[Dataset records]
####################

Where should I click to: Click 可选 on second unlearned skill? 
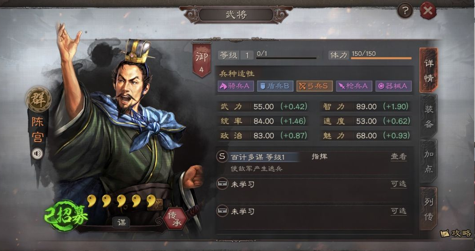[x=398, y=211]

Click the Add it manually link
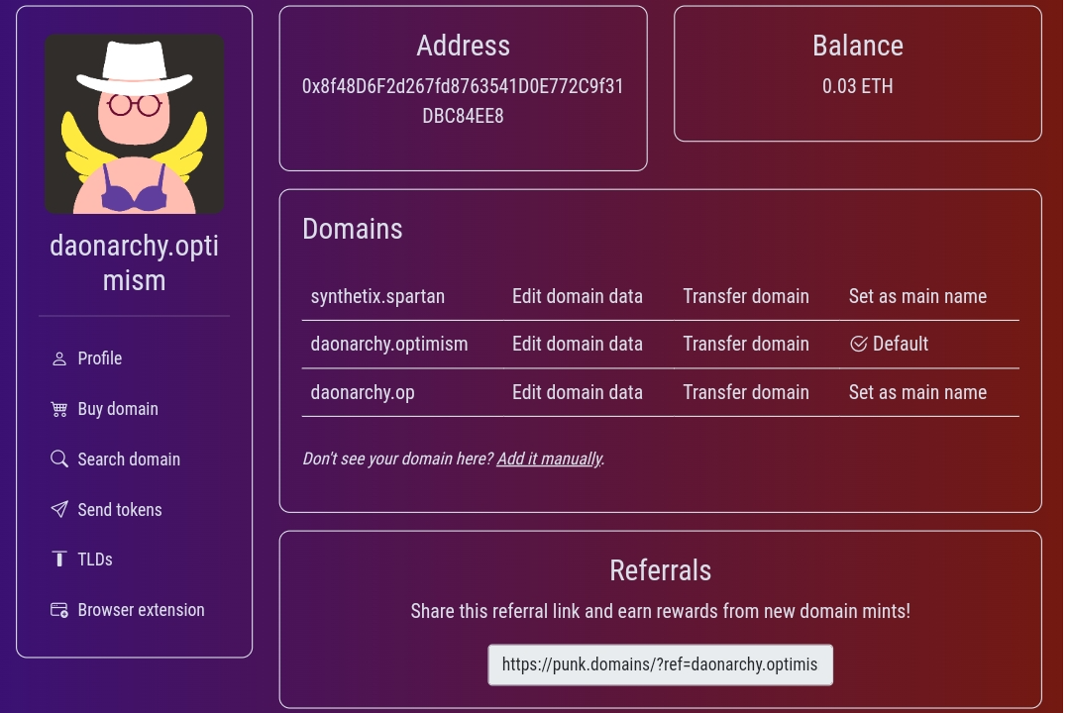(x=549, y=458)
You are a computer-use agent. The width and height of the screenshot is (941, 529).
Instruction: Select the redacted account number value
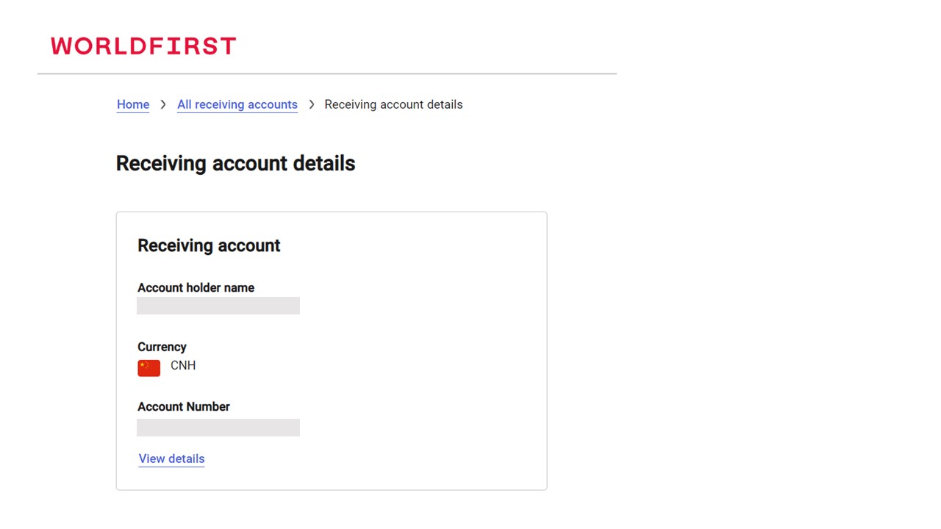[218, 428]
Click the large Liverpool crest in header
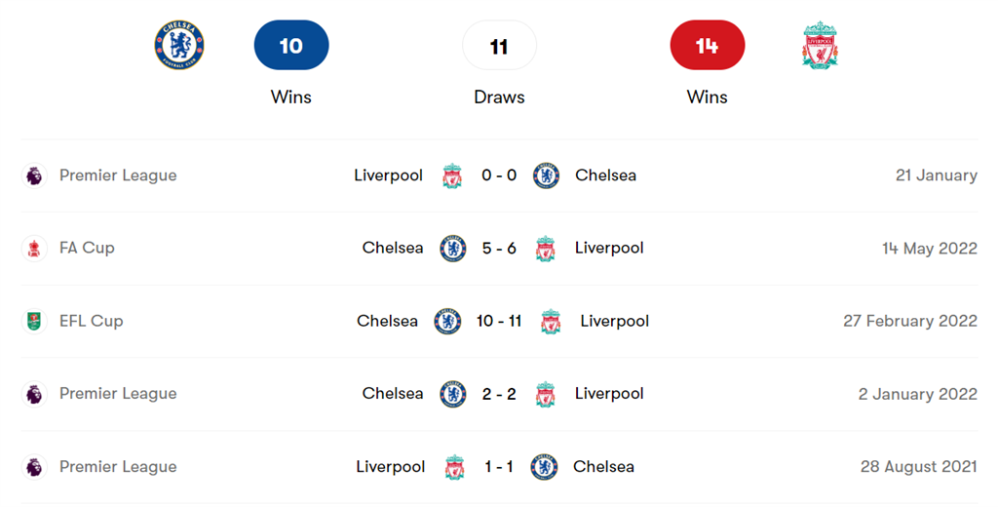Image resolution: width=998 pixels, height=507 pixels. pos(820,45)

####################

=== Work instruction ===
Your reply should be the entries copied exactly, with all images omitted.

=== Answer space ===
Where should I click to: Click 可选 on second unlearned skill? 
[x=398, y=211]

Click the Add it manually link
(x=549, y=458)
You are a computer-use agent. The width and height of the screenshot is (941, 529).
Instruction: Select the redacted account number value
[218, 428]
Click the large Liverpool crest in header
Image resolution: width=998 pixels, height=507 pixels. pos(820,45)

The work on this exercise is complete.